In [None]:
import os
import numpy as np
from transformers.models.roberta.tokenization_roberta import RobertaTokenizer
from transformers.optimization import AdamW
from transformers.models.roberta.modeling_roberta import RobertaModel

import torch
import torch.nn as nn
from torch.nn import functional as F
from sklearn.metrics import accuracy_score
from sklearn.metrics import f1_score

### Load Data

In [None]:
Cbase_pretrain_path = '../Dataset/HWU/Pretrain.txt'
Cbase_x = []
Cbase_y = []
for line in open(Cbase_pretrain_path):
    Cbase_y.append(line.split('\t')[1][:-1].replace('_',' '))
    Cbase_x.append(line.split('\t')[0])

label_list = list(set(Cbase_y))
label_yd_yi_dic = {}
for i in range(len(label_list)):
    label_yd_yi_dic[label_list[i]] = str(i)

Cbase_y_label = []
for i in range(len(Cbase_y)):
    Cbase_y_label.append(label_yd_yi_dic[Cbase_y[i]])

In [None]:
max_length = 32
batch_size = 10
N = 3000
base_lr = 5e-6
lr_scale = 100

In [None]:
###### 
from torch.utils.data import Dataset
import torch.utils.data as util_data

class AugmentPairSamples(Dataset):
    def __init__(self, train_x, train_y, train_y_des):
        assert len(train_y) == len(train_x)
        self.train_x = train_x
        self.train_y = train_y
        self.train_y_des = train_y_des
        
    def __len__(self):
        return len(self.train_y)

    def __getitem__(self, idx):
        return {'text': self.train_x[idx], 'label': self.train_y[idx], 'label_descrip': self.train_y_des[idx]}

train_dataset = AugmentPairSamples(Cbase_x, Cbase_y_label, Cbase_y)
train_loader = util_data.DataLoader(train_dataset, batch_size=batch_size, shuffle=True, num_workers=1)

### Load Pretrained Model

In [None]:
import os
os.environ['CUDA_VISIBLE_DEVICES']="0,1,2,3"
device = "cuda:3" if torch.cuda.is_available() else "cpu"

In [None]:
bert_hidden_dim = 1024
pretrain_model_dir = 'roberta-large'

class RobertaClassificationHead(nn.Module):
    def __init__(self, bert_hidden_dim, num_labels):
        super(RobertaClassificationHead, self).__init__()
        self.dense = nn.Linear(bert_hidden_dim, bert_hidden_dim)
        self.dropout = nn.Dropout(0.1)
        self.out_proj = nn.Linear(bert_hidden_dim, num_labels)
    def forward(self, features):
        x = features
        x = self.dropout(x)
        x = self.dense(x)
        x = torch.tanh(x)
        x = self.dropout(x)
        x = self.out_proj(x)
        return x
    
class RobertaForSequenceClassification(nn.Module):
    def __init__(self, tagset_size):
        super(RobertaForSequenceClassification, self).__init__()
        self.tagset_size = tagset_size

        self.roberta_single= RobertaModel.from_pretrained(pretrain_model_dir)
        self.single_hidden2tag = RobertaClassificationHead(bert_hidden_dim, tagset_size)

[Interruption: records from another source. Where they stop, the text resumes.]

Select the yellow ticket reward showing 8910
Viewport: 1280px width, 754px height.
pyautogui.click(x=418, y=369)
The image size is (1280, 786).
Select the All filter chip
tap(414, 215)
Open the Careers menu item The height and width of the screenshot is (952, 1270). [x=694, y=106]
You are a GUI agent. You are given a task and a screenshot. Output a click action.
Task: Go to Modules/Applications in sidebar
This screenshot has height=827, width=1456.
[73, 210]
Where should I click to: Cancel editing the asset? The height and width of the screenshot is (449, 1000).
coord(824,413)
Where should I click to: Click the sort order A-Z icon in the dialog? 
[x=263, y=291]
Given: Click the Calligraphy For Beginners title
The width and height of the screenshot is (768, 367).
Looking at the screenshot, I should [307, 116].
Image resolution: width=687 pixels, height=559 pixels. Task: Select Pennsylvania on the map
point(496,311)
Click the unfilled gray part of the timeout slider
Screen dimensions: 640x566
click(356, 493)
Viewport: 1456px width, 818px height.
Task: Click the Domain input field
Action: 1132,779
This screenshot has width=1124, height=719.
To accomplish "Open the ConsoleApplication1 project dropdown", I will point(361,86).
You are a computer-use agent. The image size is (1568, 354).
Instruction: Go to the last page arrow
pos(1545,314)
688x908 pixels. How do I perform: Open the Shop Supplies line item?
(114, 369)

    def forward(self, input_ids, input_mask):
        outputs_single = self.roberta_single(input_ids, input_mask, None)
        hidden_states_single = outputs_single[1]
        score_single = self.single_hidden2tag(hidden_states_single) 
        return score_single

pre_model = RobertaForSequenceClassification(3)
pre_tokenizer = RobertaTokenizer.from_pretrained(pretrain_model_dir, do_lower_case=True)
pre_model.load_state_dict(torch.load('../MNLI_pretrained.pt'), strict=False)
pre_model.to(device)

In [None]:
class PREModel(nn.Module):
    def __init__(self, pre_tokenizer, pre_model, device=device, training_flag=True):
        
        super(PREModel, self).__init__()
        self.device = device
        self.classifier_loss1 = nn.BCELoss()
        self.classifier_loss2 = nn.CrossEntropyLoss()
        self.training_flag = training_flag
        self.optimizer = None
        
        ###### SentenceBert Model ###### 
        self.tokenizer = pre_tokenizer
        self.sentbert = pre_model.roberta_single
        
        ####### Classifer Model ######  
        self.classifer = nn.Sequential(
            nn.Dropout(0.1),
            nn.Linear(1024, 512),
            nn.Tanh(),
            nn.Dropout(0.1),
            nn.Linear(512, 1)).to(self.device)
        
    ###### SentenceBert Model ###### 
    def get_embeddings(self, features, pooling="mean"):
        bert_output =  self.sentbert.forward(**features)
        attention_mask = features['attention_mask'].unsqueeze(-1).to(device)
        all_output = bert_output[0]
        mean_output =  torch.sum(all_output*attention_mask, dim=1) / torch.sum(attention_mask, dim=1)
        return mean_output

    def set_optmizer(self, opt):
        self.optimizer = opt
        
    def forward(self, inputs, labels, aggregate=True):
        for s_idx in range(len(labels)): #10
            h0 = self.get_embeddings(inputs[s_idx], pooling="mean").to(self.device) #[20,1024]
            y_vector = torch.tensor([0.]*h0.shape[0]).to(self.device) #[20]
            y_idx = int(labels[s_idx])
            y_onehot = y_vector.clone()
            y_onehot[y_idx] = 1.
            
            if s_idx == 0:
                classifier_out = self.classifer(h0).squeeze().unsqueeze(0) #[1,20]
                y_onehot_all = y_onehot.unsqueeze(0)
            else:
                classifier_out = torch.cat([classifier_out,self.classifer(h0).squeeze().unsqueeze(0)],dim=0) #[10,20]
                y_onehot_all = torch.cat([y_onehot_all,y_onehot.unsqueeze(0)],dim=0)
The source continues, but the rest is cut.